**WHAT YOU WILL DO**
Within the listing below, filter for "computer" and copy every matching line.

===

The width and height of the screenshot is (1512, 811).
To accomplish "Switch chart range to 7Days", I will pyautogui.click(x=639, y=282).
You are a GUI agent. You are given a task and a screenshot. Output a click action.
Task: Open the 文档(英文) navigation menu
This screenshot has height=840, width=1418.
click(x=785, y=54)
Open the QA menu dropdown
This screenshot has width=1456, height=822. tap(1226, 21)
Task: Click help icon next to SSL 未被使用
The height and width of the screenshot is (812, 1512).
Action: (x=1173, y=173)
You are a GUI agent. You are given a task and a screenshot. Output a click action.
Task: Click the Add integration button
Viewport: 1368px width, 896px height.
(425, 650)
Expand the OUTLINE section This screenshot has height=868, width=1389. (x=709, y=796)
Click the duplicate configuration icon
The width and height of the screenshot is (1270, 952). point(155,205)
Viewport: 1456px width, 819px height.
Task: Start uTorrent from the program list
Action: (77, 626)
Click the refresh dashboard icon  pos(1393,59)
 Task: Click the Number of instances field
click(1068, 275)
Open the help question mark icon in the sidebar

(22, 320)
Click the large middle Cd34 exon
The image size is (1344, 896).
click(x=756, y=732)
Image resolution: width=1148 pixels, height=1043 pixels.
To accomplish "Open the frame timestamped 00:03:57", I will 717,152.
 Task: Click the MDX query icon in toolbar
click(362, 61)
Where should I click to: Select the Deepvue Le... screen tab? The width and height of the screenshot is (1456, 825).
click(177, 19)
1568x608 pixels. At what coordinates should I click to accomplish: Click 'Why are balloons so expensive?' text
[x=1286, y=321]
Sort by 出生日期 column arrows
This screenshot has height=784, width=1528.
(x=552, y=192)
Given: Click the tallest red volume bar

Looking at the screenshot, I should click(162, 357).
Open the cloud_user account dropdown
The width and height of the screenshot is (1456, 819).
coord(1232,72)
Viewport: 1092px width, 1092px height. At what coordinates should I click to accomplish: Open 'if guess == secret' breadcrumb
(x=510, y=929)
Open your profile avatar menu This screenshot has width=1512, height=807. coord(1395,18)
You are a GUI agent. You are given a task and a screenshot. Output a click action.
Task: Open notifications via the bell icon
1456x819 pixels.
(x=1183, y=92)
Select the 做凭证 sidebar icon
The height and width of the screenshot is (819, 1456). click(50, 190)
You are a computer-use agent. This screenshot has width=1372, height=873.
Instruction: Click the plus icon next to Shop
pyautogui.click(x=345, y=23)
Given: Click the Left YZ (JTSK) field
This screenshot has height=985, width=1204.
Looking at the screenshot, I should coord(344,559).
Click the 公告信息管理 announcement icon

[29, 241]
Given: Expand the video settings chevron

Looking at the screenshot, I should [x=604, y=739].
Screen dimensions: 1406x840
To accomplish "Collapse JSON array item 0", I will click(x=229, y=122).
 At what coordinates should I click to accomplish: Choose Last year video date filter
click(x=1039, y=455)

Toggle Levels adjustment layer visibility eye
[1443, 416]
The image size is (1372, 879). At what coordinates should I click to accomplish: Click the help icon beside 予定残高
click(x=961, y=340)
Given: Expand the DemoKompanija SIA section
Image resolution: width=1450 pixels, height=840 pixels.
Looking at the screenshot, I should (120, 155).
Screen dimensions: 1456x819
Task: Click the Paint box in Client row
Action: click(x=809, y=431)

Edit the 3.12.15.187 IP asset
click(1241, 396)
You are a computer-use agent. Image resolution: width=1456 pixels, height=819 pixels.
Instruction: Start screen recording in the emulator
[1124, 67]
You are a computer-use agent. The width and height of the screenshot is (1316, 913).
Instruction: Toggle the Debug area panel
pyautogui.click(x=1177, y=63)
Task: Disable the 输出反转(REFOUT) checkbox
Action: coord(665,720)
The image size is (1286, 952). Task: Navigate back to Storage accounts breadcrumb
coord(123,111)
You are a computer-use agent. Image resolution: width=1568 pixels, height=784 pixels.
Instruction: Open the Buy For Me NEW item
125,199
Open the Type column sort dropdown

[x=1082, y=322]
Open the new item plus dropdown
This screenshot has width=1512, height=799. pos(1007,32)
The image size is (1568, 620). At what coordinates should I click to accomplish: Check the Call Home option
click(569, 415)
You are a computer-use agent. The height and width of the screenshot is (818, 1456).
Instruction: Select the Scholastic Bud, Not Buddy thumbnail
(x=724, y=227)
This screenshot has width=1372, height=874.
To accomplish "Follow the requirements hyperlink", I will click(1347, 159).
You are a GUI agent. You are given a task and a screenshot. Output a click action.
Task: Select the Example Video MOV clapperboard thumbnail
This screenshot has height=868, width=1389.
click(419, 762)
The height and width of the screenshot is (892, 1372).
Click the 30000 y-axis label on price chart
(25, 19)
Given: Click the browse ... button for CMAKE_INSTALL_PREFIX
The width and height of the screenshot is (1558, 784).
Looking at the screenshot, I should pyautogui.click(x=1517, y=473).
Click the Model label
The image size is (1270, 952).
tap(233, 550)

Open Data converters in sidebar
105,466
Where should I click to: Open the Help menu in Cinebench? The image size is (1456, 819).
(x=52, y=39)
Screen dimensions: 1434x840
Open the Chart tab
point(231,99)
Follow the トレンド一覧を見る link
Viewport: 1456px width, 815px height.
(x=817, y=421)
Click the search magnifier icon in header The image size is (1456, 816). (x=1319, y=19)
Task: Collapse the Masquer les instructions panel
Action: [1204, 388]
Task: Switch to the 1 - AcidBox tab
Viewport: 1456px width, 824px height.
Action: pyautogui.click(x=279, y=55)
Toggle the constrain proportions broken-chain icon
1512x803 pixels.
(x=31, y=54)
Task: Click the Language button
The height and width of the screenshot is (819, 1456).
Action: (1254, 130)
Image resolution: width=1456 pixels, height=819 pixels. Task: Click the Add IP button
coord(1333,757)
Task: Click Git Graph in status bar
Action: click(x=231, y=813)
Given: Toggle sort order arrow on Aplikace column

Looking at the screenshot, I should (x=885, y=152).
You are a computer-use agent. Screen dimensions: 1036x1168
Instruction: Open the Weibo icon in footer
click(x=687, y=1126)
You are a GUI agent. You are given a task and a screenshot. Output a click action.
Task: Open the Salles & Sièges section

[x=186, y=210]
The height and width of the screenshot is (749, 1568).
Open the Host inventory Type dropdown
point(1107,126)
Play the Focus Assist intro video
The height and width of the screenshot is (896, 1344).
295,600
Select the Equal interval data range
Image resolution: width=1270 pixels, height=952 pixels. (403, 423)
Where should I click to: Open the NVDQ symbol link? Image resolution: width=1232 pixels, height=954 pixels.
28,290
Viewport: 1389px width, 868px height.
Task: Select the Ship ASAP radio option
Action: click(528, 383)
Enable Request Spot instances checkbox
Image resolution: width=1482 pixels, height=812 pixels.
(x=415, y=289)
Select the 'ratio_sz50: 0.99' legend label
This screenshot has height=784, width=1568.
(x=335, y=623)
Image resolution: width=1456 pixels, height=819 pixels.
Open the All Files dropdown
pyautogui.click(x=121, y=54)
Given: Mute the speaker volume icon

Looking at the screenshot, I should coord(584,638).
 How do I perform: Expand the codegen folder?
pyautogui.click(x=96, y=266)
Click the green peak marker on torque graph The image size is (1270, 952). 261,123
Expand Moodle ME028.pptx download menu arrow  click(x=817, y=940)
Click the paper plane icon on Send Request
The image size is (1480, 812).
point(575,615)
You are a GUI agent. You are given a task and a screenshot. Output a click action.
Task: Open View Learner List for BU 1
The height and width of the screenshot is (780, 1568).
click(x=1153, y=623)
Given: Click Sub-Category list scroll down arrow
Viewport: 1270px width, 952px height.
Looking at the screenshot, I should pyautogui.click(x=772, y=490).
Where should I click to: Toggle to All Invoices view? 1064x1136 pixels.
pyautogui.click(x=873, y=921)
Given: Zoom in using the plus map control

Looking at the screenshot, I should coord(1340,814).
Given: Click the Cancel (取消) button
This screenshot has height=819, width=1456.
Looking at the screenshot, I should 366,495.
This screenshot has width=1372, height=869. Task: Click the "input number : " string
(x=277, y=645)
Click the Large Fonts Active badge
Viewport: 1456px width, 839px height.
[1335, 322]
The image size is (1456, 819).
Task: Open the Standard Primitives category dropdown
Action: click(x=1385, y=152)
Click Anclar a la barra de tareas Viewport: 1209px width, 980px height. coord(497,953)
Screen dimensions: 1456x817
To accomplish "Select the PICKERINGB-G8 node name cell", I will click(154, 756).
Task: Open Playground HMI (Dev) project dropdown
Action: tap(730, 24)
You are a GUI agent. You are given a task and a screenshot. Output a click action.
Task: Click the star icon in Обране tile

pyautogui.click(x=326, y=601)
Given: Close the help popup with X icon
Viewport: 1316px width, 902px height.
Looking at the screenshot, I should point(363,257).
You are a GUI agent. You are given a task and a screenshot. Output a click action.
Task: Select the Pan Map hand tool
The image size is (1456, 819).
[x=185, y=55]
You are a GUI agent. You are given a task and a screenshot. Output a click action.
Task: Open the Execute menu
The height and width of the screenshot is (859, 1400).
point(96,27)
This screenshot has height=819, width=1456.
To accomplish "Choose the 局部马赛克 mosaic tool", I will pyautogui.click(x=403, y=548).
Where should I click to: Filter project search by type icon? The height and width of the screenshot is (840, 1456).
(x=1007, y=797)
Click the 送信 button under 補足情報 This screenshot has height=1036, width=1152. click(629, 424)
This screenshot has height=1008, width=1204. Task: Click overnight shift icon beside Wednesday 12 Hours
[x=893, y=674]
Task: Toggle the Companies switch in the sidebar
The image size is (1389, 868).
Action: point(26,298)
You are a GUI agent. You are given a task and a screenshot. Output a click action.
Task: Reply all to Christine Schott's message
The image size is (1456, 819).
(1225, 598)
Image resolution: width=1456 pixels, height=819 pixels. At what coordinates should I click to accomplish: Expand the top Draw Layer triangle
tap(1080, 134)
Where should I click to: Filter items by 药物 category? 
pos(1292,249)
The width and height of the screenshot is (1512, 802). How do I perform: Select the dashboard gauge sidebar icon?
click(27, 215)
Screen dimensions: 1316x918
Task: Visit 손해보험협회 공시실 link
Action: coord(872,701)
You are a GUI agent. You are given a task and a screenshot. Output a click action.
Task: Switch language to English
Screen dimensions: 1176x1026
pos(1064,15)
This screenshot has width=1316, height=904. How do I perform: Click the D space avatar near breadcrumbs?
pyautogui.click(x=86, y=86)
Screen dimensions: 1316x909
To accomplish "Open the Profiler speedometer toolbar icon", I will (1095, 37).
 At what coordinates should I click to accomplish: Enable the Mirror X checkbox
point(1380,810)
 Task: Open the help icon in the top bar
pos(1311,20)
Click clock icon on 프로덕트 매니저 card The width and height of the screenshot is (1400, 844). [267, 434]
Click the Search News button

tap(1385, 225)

===

**ANSWER TO THIS TASK**
You are a computer-use agent. This screenshot has width=1372, height=873.
You are a computer-use agent. Image resolution: width=1456 pixels, height=819 pixels.
You are a computer-use agent. The width and height of the screenshot is (1316, 913).
You are a computer-use agent. Image resolution: width=1568 pixels, height=784 pixels.
You are a computer-use agent. The height and width of the screenshot is (818, 1456).
You are a computer-use agent. Screen dimensions: 1036x1168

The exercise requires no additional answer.